The dragon called Blackscar had looked for longer than most. A lifetime passed and then another, and by then few of them cared any more. The world was a new one. The lesser gods had been made
quiet. The Silver Kings were gone. There were other creatures but they were ephemeral things. The dragons ate them and the world became theirs.

Between its lives, in its passing through the realm of the dead, it saw that something had changed since its first rebirth. A hole had been made, a tear, a rent from the shattering of the world,
patched whole again by a web of something that tasted of the moon and of the earth and of something else, of some wrongness. Other dragons saw it too. For a while they had wondered together what it
was. But the web held fast. The dragons avoided it. In time they lost interest.

The young ones said the web was gone now. Broken or destroyed. The dragon had yet to see. The dragon’s mate, Bright Lands Under Starlight, that one would see now. Careless and reckless,
but what was a dragon if not those things? What did a dragon fear? And they had not expected that any little ones would come. Now the dragon’s hatchlings had scattered into the hills in
search of cooler climes. Only the dragon remained.

It hunted.

The little ones had not gone far. It felt them, tiny senses of them at the fringes of thought, a flicker and then gone. It felt them when it searched, but never for more than a moment. Never for
long enough to know where they were.

I know you are here!
it raged at them, but they never answered. It flew up and down the river, burning the stone, searching.

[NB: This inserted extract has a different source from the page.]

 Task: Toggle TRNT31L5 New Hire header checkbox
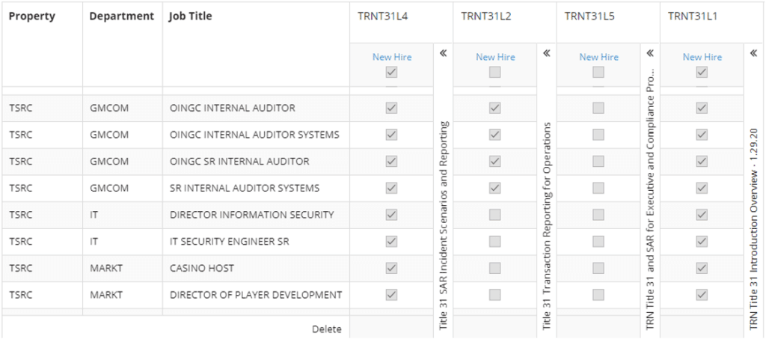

In the night it crept down to where its mate lay under the stone. It tore the boulders away one by one until there was space for it to squeeze into where the little ones had been. It had not
expected to find them still there, but the little ones were always surprising and the dragon was amused to see that one had, after all, remained. It walked aimlessly back and forth, so oblivious to
the dragon’s presence that the dragon paused from simply burning it.

Little one. Why are you still here? There is nothing but death for you here.

There was something wrong with it, this little one. It wasn’t made right. The dragon touched its thoughts, but there were none. It lived, and yet it didn’t. And there again was that
touch of wrongness that it remembered, now untainted by the tastes of the moon and the earth.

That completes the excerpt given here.